Francis Crick Institute; University of Birmingham; European Molecular Biology Laboratory (EMBL); University of Birmingham; Swiss Federal Institutes of Technology Domain; ETH Zurich; Swiss Institute of Bioinformatics; Francis Crick Institute; University of Osaka; University of Osaka; University of Birmingham; Imperial College London; Francis Crick Institute; University of Birmingham; Beatson Institute; University of Glasgow

SCIENCE

0036-8815

10.1126/science.adg2253

2023-10-06

67-+

Disruption of cellular activities by pathogen virulence factors can trigger innate immune responses. Interferon-gamma (IFN-gamma)-inducible antimicrobial factors, such as the guanylate binding proteins (GBPs), promote cell-intrinsic defense by attacking intracellular pathogens and by inducing programmed cell death. Working in human macrophages, we discovered that GBP1 expression in the absence of IFN-gamma killed the cells and induced Golgi fragmentation.
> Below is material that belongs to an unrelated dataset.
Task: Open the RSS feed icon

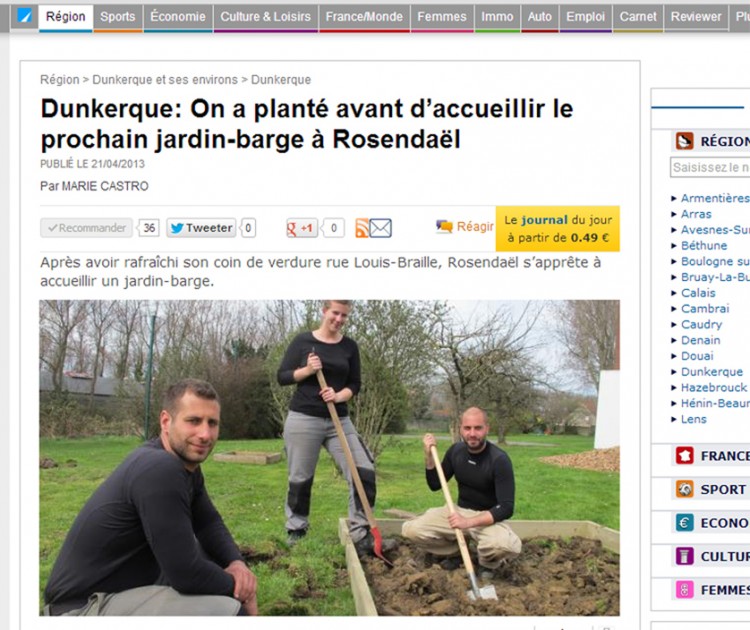Action: (362, 228)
IFN-gamma exposure improved macrophage survival through the activity of the kinase PIM1. PIM1 phosphorylated GBP1, leading to its sequestration by 14-3-3 sigma, which thereby prevented GBP1 membrane association. During Toxoplasma gondii infection, the virulence protein TgIST interfered with IFN-gamma signaling and depleted PIM1, thereby increasing GBP1 activity. Although infected cells can restrain pathogens in a GBP1-dependent manner, this mechanism can protect uninfected bystander cells. Thus, PIM1 can provide a bait for pathogen virulence factors, guarding the integrity of IFN-gamma signaling.